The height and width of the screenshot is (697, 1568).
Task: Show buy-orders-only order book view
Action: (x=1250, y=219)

==

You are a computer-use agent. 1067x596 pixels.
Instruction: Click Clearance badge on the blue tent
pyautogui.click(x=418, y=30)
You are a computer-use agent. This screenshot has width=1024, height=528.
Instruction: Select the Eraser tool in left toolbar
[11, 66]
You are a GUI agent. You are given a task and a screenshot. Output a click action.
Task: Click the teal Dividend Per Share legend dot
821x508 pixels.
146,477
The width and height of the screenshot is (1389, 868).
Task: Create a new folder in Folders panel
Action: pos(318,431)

*DO THIS:* Repeat word for word the lines from the one containing "The height and" through the one containing "Action: (x=1250, y=219)", including both.

*RESPONSE:*
The height and width of the screenshot is (697, 1568).
Task: Show buy-orders-only order book view
Action: (x=1250, y=219)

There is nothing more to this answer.